Q: Under incident-to guidelines, does the physician have to see the patient for the initial new problem? If the physician assistant (PA) sees the patient for two visits, then our physician sees them and develops a new plan of care, can the PA carry out that plan of care and bill incident-to?
A: In the scenario you explained, these first two visits do not meet the incident-to guidelines, so the PA would bill the two visits under his/her (NPI) if the insurance company being billed credentials PAs. If the payer does not credential PAs, the claim would need to be billed under the supervising physician, meaning the physician on-site in the clinic when the services are rendered.

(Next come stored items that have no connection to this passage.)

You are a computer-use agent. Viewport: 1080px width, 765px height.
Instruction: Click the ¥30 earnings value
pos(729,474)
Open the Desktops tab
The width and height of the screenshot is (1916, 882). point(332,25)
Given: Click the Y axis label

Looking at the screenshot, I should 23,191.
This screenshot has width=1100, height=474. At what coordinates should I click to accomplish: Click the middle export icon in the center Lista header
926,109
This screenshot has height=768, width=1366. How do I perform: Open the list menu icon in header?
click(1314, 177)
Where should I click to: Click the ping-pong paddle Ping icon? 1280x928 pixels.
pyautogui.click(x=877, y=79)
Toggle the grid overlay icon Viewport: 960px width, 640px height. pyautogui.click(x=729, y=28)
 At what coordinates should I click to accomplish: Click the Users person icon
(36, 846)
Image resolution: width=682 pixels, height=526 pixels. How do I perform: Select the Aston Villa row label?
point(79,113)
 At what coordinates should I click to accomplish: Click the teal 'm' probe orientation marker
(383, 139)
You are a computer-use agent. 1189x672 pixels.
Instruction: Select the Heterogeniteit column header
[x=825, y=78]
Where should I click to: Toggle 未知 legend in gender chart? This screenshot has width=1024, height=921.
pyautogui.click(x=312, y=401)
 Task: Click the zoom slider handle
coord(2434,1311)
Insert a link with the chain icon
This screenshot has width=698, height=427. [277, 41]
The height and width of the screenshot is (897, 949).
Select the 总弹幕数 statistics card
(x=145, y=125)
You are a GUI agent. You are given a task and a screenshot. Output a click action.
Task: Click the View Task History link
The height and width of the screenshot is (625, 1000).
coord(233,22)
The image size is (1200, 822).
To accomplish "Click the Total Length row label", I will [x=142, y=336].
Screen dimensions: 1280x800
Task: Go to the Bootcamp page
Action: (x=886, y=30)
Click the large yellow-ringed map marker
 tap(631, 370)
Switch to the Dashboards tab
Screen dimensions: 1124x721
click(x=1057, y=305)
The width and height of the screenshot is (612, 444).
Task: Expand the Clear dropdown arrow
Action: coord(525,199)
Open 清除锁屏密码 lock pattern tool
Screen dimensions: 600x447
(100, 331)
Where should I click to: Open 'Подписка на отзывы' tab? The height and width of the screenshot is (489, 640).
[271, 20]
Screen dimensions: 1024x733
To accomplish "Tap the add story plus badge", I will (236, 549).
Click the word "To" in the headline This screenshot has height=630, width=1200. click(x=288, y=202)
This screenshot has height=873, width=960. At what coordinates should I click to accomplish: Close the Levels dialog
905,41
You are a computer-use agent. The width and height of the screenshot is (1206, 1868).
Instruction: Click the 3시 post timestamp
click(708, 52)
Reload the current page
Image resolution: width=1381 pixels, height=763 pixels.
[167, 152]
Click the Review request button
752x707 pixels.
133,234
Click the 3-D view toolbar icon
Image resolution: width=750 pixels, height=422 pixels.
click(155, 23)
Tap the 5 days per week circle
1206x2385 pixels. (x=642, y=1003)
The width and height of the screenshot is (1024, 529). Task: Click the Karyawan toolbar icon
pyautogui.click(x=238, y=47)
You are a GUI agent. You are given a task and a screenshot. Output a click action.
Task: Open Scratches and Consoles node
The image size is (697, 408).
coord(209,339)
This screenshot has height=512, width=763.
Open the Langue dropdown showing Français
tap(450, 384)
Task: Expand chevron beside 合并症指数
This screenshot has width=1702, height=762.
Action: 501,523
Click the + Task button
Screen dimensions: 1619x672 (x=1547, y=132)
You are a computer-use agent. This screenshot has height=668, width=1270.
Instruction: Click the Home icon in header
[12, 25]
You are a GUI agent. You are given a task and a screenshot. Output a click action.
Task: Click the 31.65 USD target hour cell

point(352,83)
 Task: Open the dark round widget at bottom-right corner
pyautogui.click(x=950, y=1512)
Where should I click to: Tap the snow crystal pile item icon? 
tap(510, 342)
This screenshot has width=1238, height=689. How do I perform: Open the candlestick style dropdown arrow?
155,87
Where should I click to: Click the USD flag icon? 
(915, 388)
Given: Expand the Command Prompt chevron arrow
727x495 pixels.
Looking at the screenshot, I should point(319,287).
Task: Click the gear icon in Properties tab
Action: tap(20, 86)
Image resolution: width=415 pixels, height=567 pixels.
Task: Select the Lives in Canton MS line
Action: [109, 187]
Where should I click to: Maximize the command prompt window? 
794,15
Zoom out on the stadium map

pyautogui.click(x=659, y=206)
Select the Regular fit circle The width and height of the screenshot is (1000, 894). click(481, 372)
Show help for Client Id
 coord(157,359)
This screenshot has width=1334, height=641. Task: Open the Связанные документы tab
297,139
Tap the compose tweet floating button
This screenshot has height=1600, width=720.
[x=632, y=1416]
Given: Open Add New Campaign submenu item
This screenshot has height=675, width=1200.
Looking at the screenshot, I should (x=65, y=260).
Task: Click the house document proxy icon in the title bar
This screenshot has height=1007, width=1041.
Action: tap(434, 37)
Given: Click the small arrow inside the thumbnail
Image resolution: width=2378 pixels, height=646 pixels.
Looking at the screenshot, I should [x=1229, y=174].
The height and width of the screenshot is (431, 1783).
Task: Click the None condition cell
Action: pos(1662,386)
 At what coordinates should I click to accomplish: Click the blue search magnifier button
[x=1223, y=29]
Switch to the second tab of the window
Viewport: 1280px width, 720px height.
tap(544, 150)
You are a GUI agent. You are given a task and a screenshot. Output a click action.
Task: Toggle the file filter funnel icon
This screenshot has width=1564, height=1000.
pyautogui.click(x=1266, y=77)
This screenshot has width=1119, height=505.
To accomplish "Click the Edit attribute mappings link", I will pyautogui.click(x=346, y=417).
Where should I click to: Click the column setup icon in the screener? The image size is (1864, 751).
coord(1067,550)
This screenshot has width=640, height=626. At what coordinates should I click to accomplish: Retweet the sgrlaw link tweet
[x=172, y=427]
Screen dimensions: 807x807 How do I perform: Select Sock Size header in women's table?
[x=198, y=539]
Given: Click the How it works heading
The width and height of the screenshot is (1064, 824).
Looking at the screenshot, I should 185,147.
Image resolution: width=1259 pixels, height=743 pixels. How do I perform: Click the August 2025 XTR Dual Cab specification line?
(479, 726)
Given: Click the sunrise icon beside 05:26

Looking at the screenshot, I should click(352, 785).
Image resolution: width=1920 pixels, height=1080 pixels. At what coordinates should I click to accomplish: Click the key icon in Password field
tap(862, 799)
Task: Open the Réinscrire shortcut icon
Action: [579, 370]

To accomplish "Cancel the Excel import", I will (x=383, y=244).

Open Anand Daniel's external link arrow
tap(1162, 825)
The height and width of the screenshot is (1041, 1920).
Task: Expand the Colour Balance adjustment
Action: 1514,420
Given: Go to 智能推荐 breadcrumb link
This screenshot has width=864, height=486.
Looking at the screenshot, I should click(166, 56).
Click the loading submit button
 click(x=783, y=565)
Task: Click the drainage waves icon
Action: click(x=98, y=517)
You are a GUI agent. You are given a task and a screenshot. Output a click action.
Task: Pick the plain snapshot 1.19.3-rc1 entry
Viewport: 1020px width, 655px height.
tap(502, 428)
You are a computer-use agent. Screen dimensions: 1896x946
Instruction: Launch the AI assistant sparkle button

Once the physician sees the patient and develops the plan of care, the PA can bill the subsequent services under the physician’s NPI if the payer recognizes incident-to guidelines. If the payer does not follow incident-to guidelines, the PA billing would follow my explanation in the first paragraph.
In our area of the country, we have only two payers who follow incident-to guidelines: Medicare and Aetna. Therefore, for all other payers we ask the following question to know how to bill the claim.
Does the payer credential the practitioner providing the services?
Yes—Bill under the practitioner’s NPI.
No—Bill under the NPI of the physician who is in the office at the time of service. Incident-to guidelines do not apply because the payer does not recognize them.